» Problem details
Track down each line below containing the string "Iris" and copy it.

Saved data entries
......

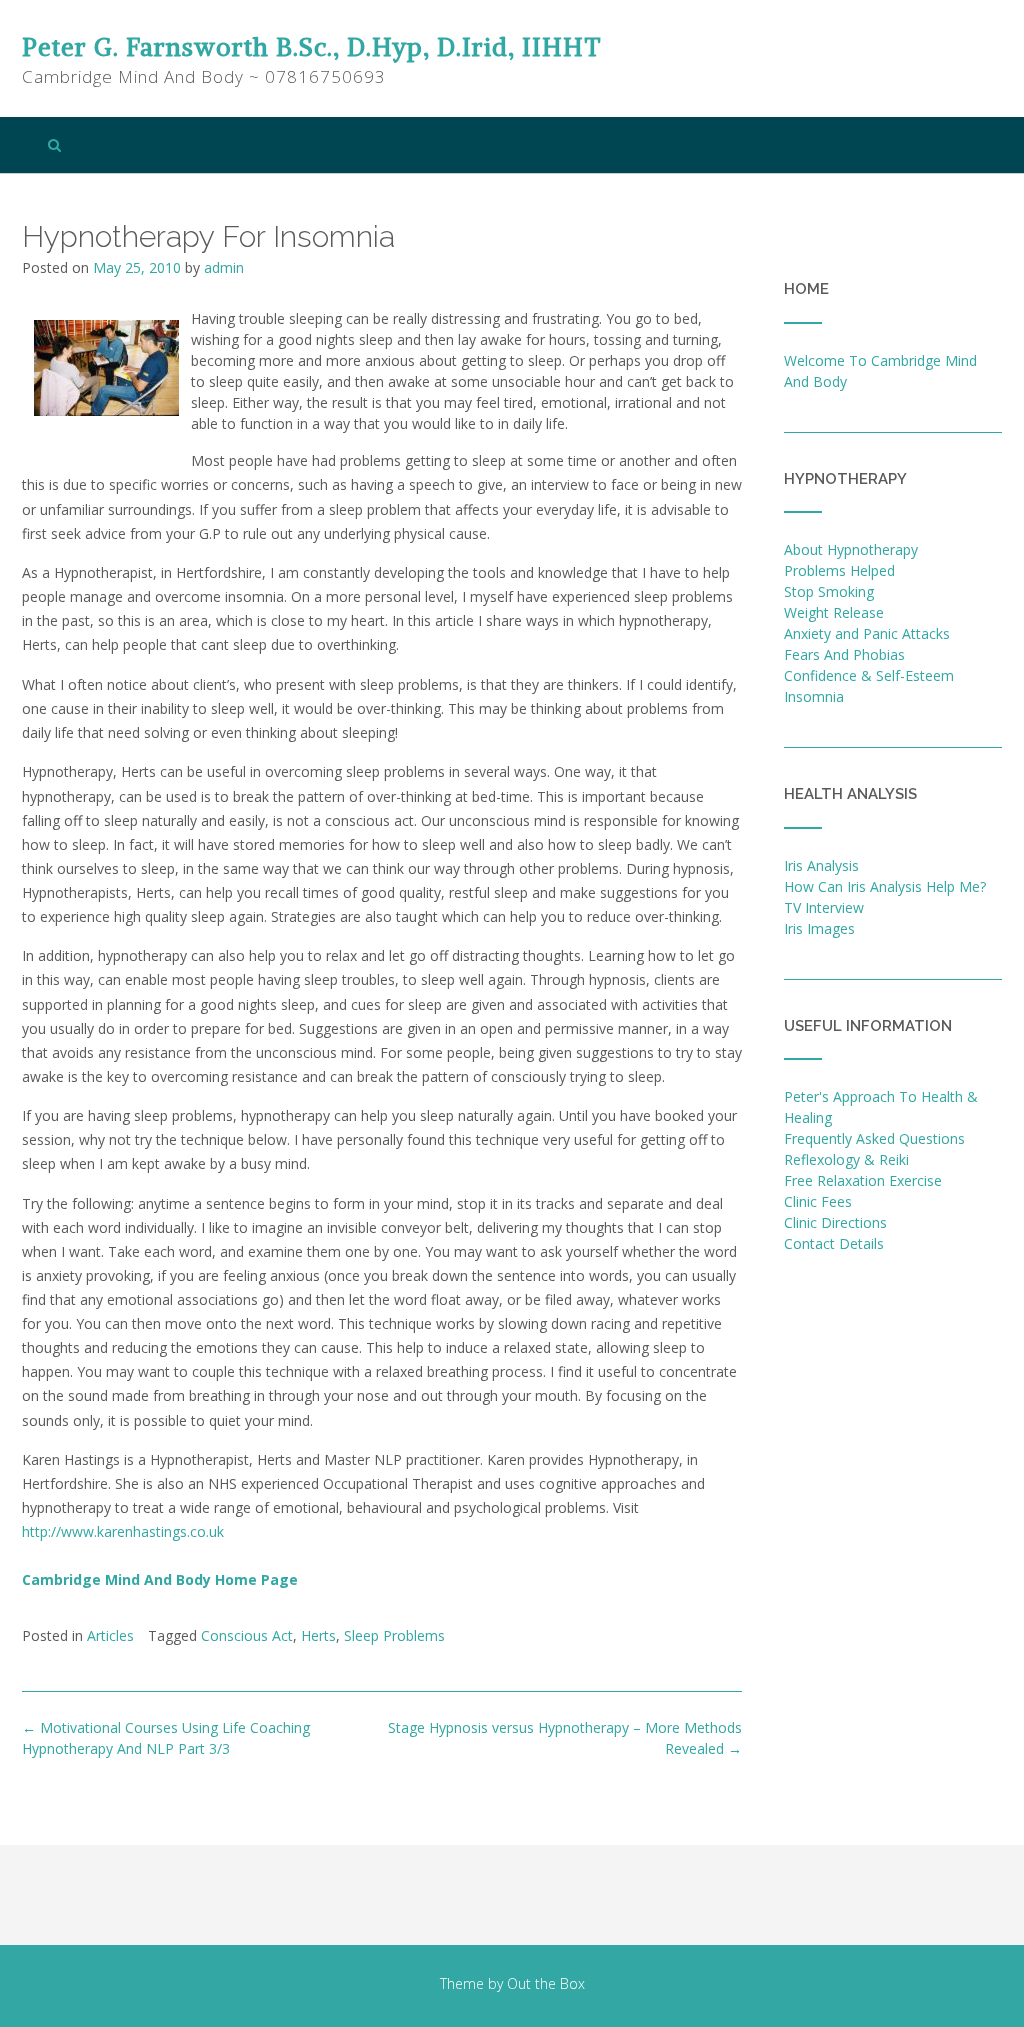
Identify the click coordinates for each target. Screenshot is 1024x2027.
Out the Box (546, 1983)
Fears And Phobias (844, 654)
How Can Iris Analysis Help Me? (885, 886)
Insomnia (814, 696)
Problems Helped (839, 570)
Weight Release (834, 612)
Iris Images (819, 928)
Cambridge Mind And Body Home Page (160, 1579)
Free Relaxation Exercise (863, 1180)
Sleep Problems (394, 1635)
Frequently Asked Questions (874, 1138)
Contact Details (834, 1243)
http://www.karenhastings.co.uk (123, 1531)
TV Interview (824, 907)
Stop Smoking (829, 591)
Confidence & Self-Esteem (869, 675)
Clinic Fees (818, 1201)
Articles (110, 1635)
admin (224, 267)
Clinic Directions (835, 1222)
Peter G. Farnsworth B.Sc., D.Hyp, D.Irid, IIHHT (312, 47)
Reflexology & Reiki (846, 1159)
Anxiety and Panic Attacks (867, 633)
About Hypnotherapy (851, 549)
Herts (318, 1635)
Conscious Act (247, 1635)
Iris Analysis (821, 865)
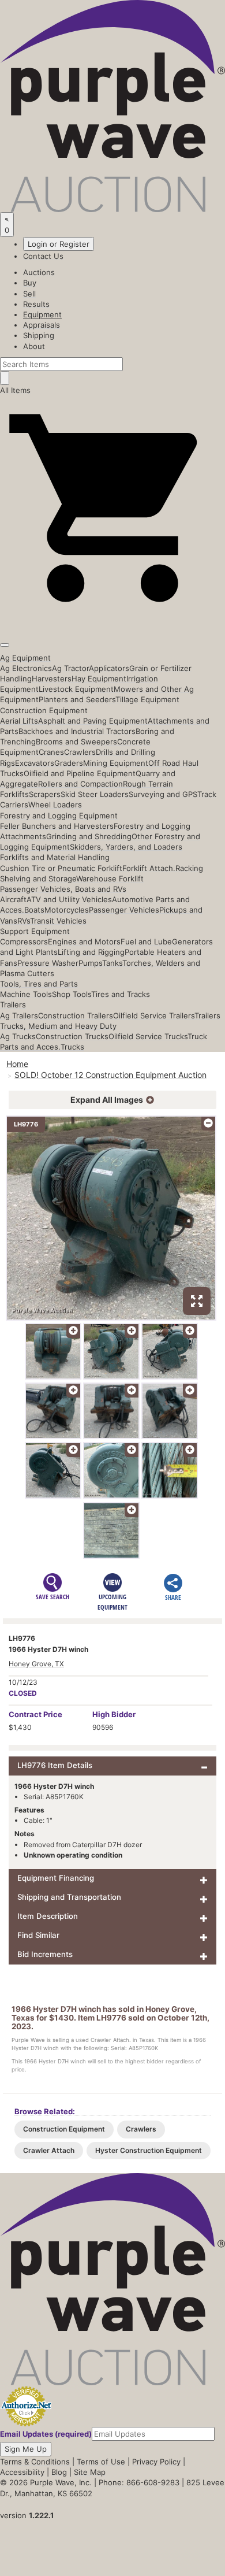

......

» Written solution
How Can Iris Analysis Help Me? (885, 886)
Iris Images (819, 928)
Iris Analysis (821, 865)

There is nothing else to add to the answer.